_GIVEN RECORDS_.
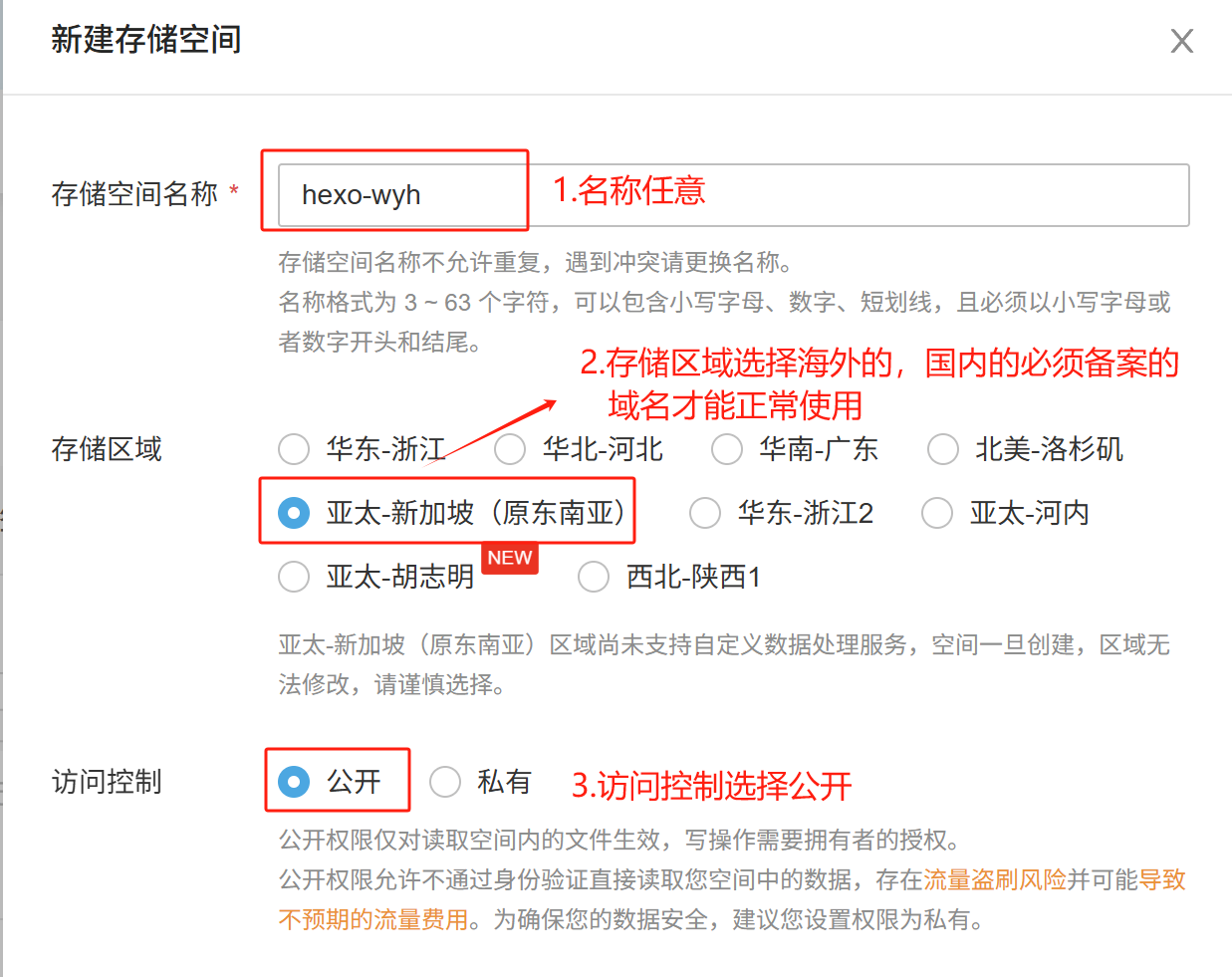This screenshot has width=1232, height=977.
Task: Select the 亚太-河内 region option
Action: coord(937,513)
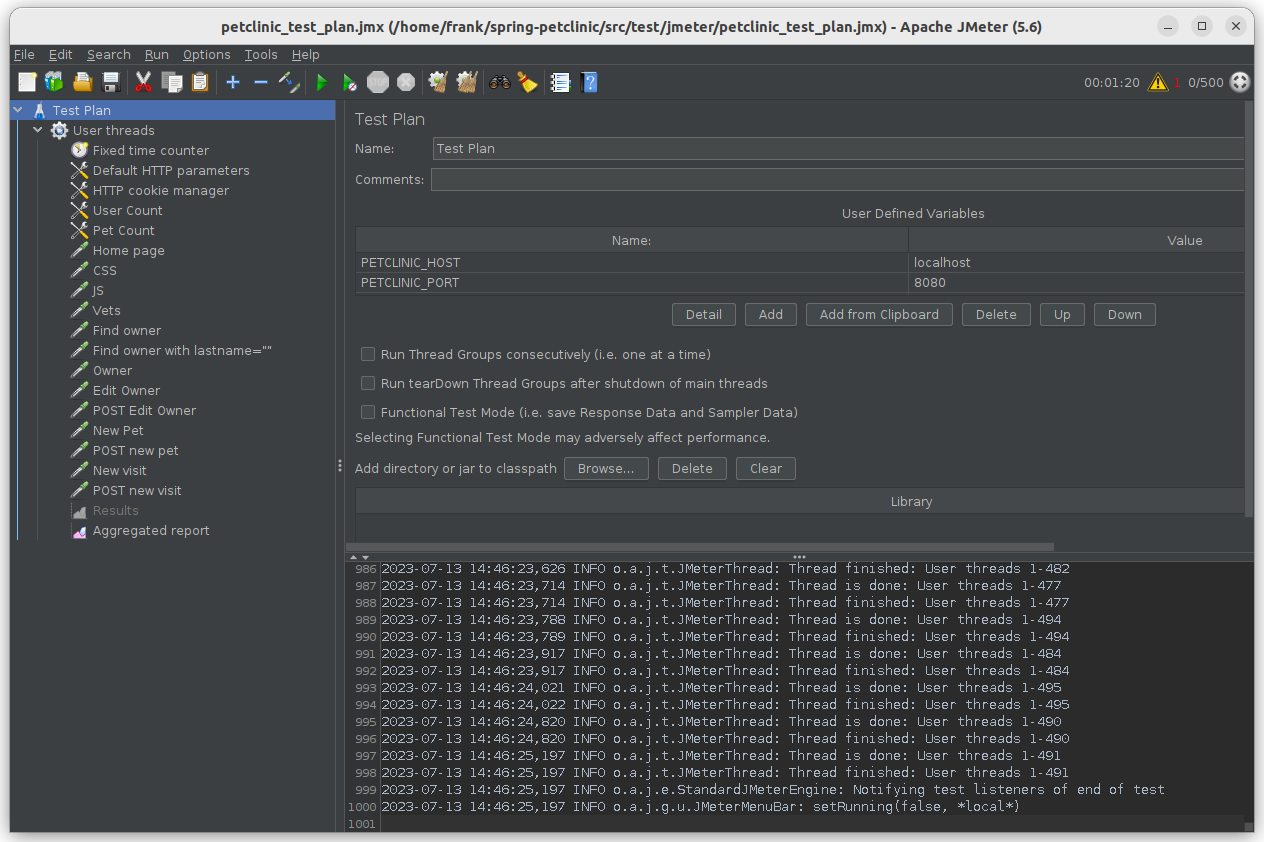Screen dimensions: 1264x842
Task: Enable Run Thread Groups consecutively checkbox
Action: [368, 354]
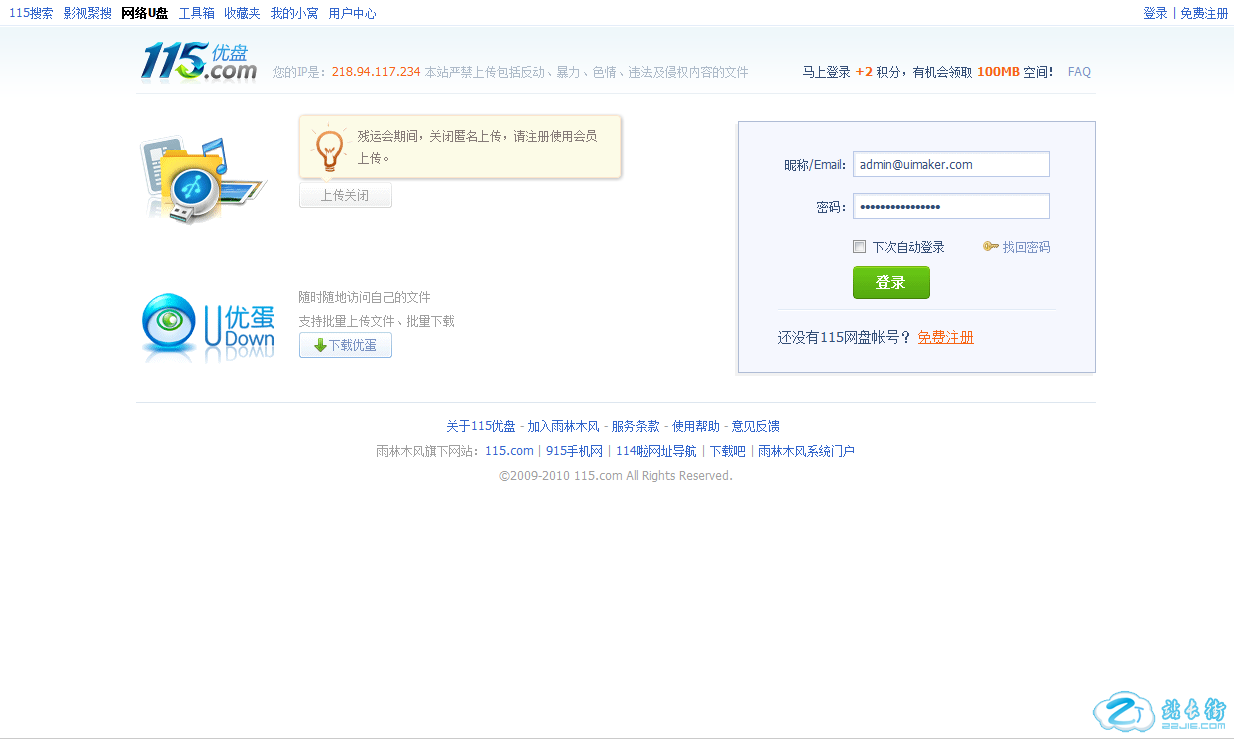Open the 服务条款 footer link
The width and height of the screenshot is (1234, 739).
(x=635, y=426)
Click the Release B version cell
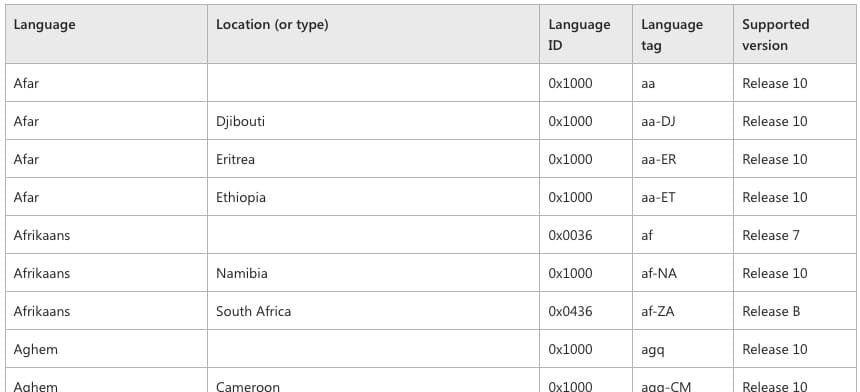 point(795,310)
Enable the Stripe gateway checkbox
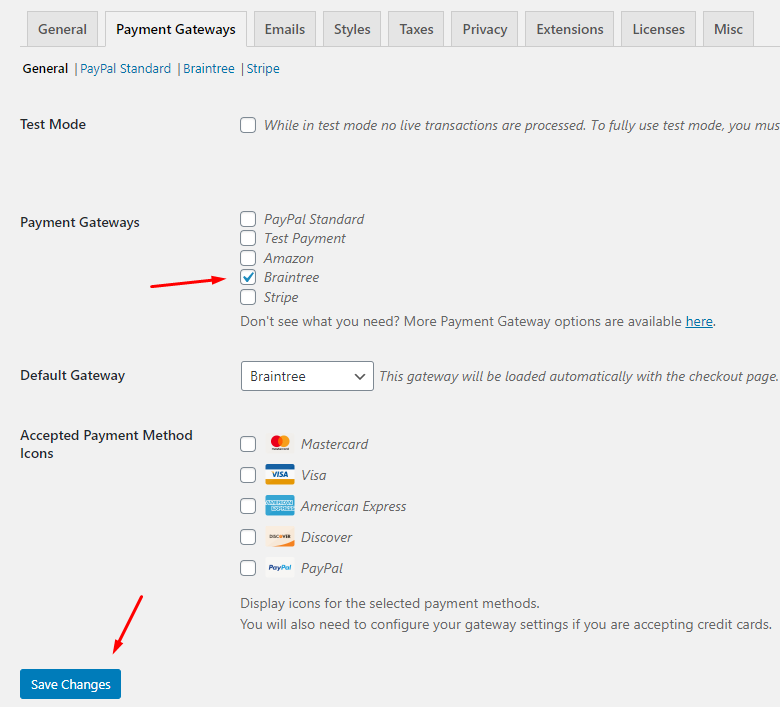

_WORK INSTRUCTION_. Take the line that contains "Click the Release B version cell" and every line after it down to the last line of the entries above, and output them exactly, with nothing else and no pictures.

_FINISHED EXERCISE_.
Click the Release B version cell
 point(795,310)
Enable the Stripe gateway checkbox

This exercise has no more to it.